Last year, Hindu groups petitioned to keep Muslims from praying in the mosque, saying they suspected that Hindu relics inside could be removed.
“The truth will come out now, was it a mosque or a temple,” Vinod Bansal, a spokesperson for hardline Hindu organisation, the Vishwa Hindu Parishad (VHP), told CNN News18 TV channel.
Earlier this year, another court allowed a similar survey of the centuries old Gyanvyapi mosque in Prime Minister Narendra Modi’s constituency of Varanasi, to determine if it had been built atop a Hindu temple.
Members of hardline Hindu groups linked to Modi’s nationalist Bharatiya Janata Party (BJP) believe that Islamic invaders and rulers destroyed Hindu temples over several centuries.

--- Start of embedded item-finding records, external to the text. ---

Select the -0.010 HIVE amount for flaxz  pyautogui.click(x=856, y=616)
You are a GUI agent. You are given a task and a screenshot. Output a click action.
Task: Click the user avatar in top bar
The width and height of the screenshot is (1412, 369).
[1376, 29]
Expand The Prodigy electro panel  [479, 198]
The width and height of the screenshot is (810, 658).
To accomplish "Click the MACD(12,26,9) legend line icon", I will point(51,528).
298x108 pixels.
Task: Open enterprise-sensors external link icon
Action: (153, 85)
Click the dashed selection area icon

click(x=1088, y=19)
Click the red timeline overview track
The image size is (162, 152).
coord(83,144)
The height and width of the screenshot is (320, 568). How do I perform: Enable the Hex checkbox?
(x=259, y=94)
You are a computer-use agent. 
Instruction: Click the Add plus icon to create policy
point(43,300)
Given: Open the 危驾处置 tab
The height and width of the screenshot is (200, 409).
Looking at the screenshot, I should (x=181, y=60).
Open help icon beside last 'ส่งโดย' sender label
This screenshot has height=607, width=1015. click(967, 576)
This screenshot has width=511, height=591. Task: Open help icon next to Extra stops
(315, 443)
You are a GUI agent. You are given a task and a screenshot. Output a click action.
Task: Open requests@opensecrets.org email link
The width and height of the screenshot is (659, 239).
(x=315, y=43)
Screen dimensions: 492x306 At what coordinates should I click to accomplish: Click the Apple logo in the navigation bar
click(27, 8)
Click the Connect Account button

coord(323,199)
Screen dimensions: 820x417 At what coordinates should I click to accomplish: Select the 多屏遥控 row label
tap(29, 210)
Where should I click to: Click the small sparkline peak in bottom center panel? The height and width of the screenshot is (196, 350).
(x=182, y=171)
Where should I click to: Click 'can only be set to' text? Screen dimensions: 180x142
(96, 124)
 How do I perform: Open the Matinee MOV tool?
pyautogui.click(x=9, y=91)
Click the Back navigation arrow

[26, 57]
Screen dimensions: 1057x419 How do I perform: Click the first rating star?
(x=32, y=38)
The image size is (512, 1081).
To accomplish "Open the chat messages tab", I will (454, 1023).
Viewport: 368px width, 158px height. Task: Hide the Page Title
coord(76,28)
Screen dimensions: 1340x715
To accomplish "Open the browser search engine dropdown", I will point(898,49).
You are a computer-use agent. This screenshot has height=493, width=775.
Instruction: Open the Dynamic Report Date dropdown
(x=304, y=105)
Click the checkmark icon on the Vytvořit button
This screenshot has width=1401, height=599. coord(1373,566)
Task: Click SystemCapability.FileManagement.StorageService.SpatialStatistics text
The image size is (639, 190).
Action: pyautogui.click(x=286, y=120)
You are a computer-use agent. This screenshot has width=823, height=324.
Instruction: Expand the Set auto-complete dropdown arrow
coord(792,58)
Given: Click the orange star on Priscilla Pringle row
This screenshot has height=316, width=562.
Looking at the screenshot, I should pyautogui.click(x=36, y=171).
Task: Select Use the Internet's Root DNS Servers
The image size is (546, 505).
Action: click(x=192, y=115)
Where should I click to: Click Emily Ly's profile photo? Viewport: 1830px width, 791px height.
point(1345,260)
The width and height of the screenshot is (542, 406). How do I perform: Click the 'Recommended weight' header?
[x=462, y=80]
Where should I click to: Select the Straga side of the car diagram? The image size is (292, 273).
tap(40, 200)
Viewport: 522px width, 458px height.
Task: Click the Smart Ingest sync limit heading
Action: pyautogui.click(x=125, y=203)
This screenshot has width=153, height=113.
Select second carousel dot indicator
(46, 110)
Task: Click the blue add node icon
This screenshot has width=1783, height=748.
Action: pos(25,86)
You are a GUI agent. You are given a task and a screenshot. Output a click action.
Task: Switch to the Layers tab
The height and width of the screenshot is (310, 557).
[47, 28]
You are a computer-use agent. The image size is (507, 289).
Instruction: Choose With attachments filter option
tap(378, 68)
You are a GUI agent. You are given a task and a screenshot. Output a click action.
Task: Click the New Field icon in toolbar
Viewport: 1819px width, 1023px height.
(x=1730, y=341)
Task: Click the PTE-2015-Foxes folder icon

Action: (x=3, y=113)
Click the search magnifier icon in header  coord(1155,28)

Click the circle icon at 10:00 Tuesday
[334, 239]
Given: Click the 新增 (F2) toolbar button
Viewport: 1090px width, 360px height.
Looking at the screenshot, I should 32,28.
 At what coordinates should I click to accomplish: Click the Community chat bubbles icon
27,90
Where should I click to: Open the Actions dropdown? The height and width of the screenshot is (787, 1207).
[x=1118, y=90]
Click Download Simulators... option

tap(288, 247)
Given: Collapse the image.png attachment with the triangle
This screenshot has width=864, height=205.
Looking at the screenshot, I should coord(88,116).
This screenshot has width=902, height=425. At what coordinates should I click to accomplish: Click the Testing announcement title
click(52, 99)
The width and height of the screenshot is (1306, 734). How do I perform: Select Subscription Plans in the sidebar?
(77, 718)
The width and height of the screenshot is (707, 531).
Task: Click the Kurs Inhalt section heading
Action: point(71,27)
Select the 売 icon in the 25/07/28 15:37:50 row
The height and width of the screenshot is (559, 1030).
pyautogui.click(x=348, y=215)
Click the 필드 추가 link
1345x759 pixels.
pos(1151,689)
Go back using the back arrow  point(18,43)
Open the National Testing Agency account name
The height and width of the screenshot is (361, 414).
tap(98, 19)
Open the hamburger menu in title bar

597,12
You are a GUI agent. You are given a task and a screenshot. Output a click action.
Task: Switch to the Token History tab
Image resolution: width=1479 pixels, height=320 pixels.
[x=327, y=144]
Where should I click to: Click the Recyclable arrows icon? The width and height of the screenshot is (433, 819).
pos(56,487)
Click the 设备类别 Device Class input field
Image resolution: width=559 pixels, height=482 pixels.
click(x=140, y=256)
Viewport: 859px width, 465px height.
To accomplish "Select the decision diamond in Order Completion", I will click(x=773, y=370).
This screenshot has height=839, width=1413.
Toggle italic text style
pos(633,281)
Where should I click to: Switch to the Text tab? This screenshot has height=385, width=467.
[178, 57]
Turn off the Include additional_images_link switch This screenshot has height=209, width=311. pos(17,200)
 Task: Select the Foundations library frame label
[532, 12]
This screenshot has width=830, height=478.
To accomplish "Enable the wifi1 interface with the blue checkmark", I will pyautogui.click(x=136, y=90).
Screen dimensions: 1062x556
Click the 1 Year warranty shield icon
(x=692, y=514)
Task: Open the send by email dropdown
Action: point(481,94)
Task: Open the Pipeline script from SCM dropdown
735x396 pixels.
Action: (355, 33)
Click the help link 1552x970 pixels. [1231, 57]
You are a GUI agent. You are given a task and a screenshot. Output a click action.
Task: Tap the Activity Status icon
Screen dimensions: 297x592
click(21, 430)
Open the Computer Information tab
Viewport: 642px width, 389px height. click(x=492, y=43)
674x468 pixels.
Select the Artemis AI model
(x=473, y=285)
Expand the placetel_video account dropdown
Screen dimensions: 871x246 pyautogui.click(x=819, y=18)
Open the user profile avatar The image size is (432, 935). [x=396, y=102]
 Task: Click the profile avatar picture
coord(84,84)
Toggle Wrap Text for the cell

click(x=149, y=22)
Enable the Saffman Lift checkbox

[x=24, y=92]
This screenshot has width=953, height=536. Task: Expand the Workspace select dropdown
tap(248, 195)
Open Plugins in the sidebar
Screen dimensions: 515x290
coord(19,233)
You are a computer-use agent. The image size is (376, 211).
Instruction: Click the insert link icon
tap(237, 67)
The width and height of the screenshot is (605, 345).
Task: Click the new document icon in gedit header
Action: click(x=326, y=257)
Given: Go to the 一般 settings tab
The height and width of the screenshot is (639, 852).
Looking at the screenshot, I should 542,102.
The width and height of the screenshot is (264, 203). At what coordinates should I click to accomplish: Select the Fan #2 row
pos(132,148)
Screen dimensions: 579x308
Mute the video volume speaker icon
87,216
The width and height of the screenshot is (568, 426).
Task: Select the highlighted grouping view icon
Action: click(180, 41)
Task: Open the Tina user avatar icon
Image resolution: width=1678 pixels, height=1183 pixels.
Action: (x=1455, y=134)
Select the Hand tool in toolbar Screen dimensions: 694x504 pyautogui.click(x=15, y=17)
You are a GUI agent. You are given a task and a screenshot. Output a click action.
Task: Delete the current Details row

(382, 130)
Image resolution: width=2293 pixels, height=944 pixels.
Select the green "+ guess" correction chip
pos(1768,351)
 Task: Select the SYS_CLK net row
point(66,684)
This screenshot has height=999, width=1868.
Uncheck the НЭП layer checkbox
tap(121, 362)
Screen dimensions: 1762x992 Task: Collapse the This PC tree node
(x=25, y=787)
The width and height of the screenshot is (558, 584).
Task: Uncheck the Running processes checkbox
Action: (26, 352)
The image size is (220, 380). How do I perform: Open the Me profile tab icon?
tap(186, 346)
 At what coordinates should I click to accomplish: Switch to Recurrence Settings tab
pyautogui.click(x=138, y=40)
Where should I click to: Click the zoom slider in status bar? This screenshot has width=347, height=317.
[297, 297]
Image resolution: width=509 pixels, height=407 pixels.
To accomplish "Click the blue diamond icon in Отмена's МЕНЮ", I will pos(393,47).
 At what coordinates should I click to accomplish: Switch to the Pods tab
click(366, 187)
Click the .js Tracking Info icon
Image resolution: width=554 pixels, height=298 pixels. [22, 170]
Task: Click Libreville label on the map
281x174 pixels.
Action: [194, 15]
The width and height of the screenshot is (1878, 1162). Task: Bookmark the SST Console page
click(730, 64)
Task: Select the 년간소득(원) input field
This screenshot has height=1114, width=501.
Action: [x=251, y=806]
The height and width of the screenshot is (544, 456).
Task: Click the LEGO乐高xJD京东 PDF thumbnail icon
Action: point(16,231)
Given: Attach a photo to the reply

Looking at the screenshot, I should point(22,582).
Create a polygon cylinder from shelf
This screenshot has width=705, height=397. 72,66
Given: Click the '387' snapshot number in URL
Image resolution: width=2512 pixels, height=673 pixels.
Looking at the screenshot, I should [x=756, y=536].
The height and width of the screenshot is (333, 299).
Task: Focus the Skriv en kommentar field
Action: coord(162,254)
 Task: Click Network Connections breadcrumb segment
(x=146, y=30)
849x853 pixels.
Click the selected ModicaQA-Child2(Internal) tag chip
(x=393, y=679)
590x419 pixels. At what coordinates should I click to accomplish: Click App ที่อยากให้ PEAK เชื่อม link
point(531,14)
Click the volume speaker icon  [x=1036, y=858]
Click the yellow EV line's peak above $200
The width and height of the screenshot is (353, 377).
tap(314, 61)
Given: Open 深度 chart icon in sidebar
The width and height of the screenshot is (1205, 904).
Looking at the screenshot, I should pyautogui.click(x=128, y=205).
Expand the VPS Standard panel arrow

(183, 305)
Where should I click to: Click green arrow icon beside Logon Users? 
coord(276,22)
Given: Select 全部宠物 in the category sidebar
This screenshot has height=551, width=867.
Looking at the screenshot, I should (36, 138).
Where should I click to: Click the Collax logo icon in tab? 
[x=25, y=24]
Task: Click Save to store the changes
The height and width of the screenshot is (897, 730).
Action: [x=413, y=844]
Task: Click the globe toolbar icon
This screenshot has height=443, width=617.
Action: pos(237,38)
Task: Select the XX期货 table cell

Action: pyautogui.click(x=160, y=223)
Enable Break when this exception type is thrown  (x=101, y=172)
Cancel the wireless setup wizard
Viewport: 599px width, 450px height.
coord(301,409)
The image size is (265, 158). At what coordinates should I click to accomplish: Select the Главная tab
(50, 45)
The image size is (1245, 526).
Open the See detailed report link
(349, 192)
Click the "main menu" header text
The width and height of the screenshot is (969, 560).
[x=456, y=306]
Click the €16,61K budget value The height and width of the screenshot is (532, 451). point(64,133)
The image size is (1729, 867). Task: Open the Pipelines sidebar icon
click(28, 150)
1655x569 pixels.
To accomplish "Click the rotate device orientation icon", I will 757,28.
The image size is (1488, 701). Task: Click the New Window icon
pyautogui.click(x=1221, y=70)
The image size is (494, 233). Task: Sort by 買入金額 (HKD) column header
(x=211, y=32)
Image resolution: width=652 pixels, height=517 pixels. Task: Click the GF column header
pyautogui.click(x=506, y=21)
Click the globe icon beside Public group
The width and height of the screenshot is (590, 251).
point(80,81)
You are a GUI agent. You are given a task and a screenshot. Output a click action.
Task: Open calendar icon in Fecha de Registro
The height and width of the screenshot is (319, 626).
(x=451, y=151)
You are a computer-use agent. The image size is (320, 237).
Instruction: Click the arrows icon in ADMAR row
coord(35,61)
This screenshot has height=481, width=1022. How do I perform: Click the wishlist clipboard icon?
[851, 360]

They want to reclaim and restore some of the most revered temples, including in Mathura and Varanasi – a polarising dispute that pits them against India’s 200 million minority Muslims.
A similar dispute in Ayodhya led to Hindu mobs razing the Babri mosque in 1992, following claims it was built atop a temple dedicated to Lord Ram at his birthplace.
That site was handed over to Hindu groups by the Supreme Court in 2019 and Modi is due to inaugurate a grand Ram temple there next month.
There was no immediate response from Muslim groups to Thursday’s court order.
Asaduddin Owaisi, a prominent Muslim lawmaker, said the Mathura dispute had been settled decades ago but a new group had been raking it up.
“This group has made a mockery of the law and the judicial process … law doesn’t matter anymore. Robbing Muslims of their dignity is the only goal now,” he posted on X.